*** Records shown Section Begins ***
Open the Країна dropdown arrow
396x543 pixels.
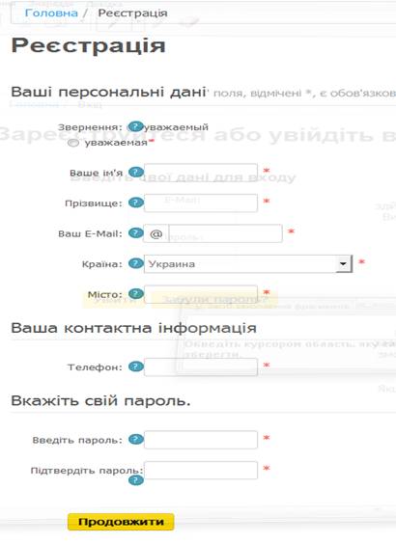343,264
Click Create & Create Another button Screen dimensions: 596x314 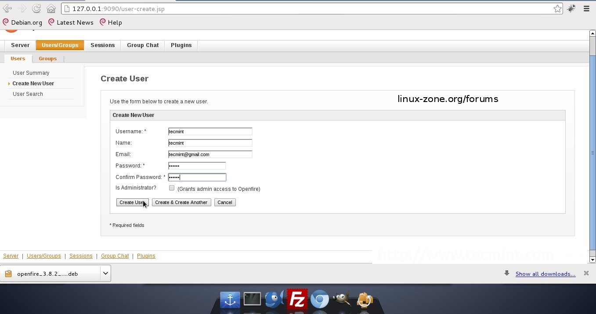[181, 202]
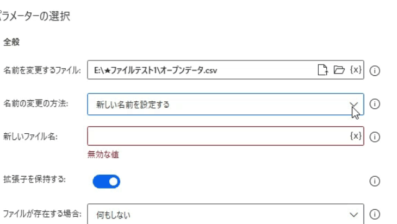This screenshot has width=397, height=224.
Task: Show info for 名前を変更するファイル
Action: point(375,70)
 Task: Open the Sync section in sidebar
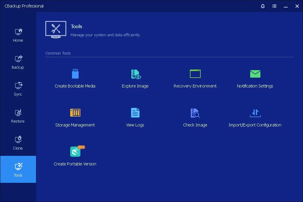pos(18,89)
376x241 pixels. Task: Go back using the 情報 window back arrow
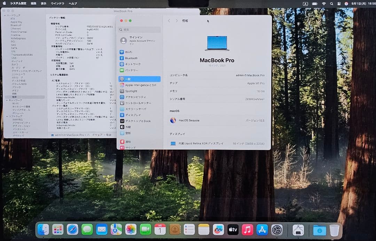click(169, 21)
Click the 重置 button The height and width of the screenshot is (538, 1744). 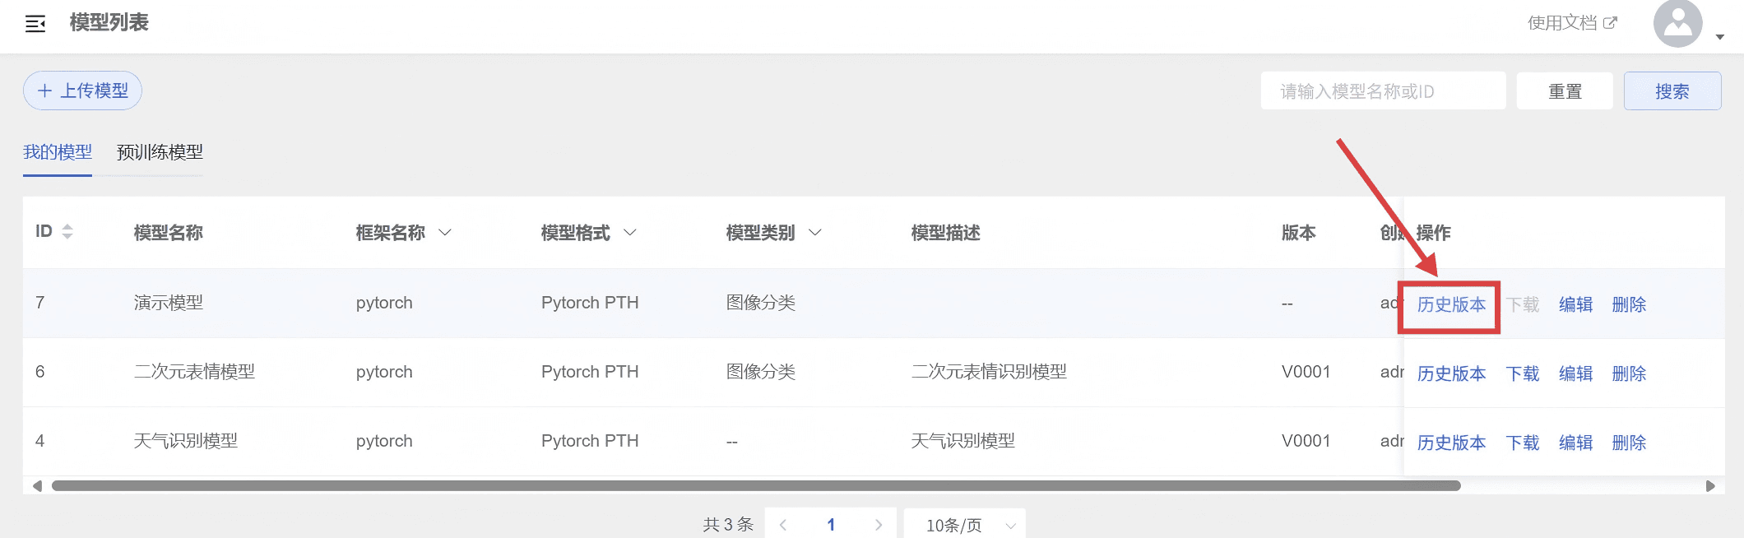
*** Records shown Section Ends ***
▶ Exercise directions
Repeat word for word, leaving out the pictures, each line of the records from the line that holds "Task: Open the Sync section in sidebar" through the final one.

▶ Answer to the exercise
 Task: Open the Sync section in sidebar
pos(18,89)
376x241 pixels. Task: Go back using the 情報 window back arrow
click(169, 21)
Click the 重置 button The height and width of the screenshot is (538, 1744). 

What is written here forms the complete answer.